Records shown:

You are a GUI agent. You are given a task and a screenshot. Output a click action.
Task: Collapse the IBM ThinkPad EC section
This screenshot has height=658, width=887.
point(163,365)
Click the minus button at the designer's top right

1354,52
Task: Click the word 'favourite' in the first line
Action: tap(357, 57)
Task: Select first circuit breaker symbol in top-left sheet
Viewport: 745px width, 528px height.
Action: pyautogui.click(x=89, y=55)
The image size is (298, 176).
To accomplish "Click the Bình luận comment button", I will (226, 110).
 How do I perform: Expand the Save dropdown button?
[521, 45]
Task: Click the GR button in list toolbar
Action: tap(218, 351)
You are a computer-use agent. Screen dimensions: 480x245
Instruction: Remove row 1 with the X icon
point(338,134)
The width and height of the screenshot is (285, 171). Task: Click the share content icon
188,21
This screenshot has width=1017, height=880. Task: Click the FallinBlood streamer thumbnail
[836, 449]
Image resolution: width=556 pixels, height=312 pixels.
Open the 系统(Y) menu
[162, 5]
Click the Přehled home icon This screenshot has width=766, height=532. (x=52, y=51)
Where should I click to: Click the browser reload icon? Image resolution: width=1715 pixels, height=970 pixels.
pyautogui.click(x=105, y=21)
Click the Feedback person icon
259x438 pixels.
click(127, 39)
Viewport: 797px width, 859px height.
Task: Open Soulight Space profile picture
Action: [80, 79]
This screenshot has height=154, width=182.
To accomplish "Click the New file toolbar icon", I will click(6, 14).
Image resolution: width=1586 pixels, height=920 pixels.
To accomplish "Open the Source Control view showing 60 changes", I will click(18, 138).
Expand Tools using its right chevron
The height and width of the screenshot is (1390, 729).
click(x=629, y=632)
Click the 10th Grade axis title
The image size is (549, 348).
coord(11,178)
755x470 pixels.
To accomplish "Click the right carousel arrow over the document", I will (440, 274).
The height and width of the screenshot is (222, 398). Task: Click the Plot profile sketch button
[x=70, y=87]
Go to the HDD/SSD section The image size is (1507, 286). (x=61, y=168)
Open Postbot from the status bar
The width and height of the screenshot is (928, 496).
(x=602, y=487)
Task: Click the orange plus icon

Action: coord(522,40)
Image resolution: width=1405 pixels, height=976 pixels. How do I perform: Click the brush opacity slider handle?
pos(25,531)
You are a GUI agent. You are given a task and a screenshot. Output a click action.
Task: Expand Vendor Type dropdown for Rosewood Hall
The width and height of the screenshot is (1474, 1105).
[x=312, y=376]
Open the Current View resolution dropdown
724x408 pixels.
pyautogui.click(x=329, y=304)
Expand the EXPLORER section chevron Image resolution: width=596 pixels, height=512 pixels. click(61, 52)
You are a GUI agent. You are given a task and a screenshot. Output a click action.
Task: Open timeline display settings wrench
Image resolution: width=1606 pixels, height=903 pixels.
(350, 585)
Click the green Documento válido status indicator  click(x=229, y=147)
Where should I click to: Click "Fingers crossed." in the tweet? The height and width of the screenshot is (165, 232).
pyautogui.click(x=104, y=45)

Given request:
Tally the lines in the entries above that contain the string "perform", and give only the number.

Problem solution:
2